Task objective.
Without including any images, please transcribe all the lines below exactly.

______

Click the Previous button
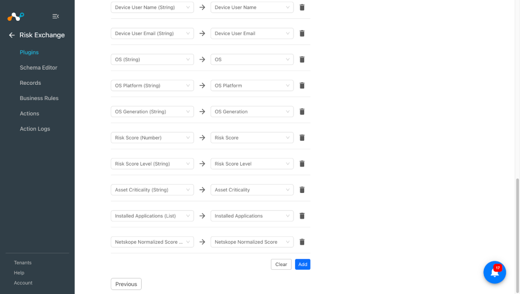The height and width of the screenshot is (294, 520). click(x=126, y=284)
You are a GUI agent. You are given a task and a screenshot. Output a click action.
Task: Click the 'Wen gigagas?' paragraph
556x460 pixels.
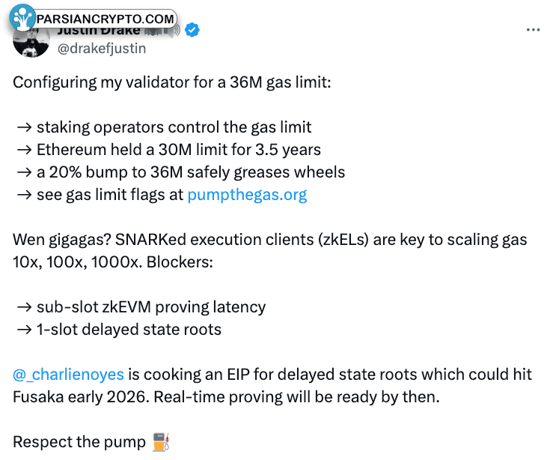(x=270, y=251)
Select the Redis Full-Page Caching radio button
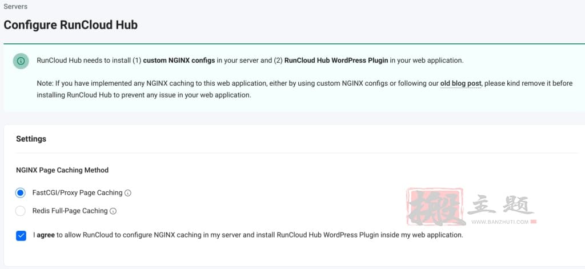The width and height of the screenshot is (585, 269). pyautogui.click(x=20, y=211)
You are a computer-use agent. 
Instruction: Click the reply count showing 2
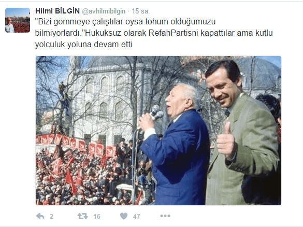click(x=51, y=216)
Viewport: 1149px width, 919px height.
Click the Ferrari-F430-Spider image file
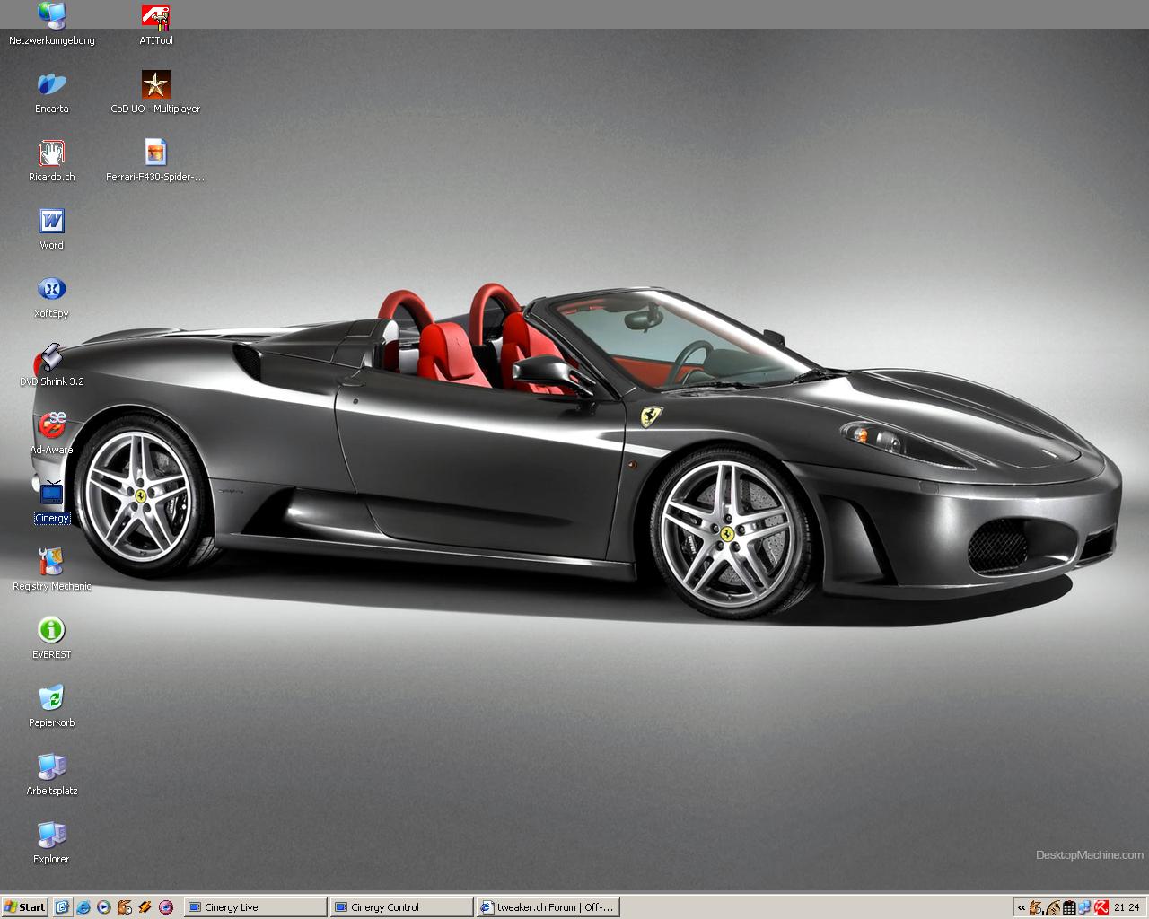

______

Completed exercise.
Click the Previous button
The height and width of the screenshot is (294, 520). click(x=126, y=284)
You are a GUI agent. You are given a task and a screenshot. Output a click action.
Task: Click the 'Wen gigagas?' paragraph
556x460 pixels.
(x=270, y=251)
Select the Redis Full-Page Caching radio button
The width and height of the screenshot is (585, 269). pyautogui.click(x=20, y=211)
You are a computer-use agent. 
Instruction: Click the reply count showing 2
click(x=51, y=216)
Viewport: 1149px width, 919px height.
Click the Ferrari-F430-Spider image file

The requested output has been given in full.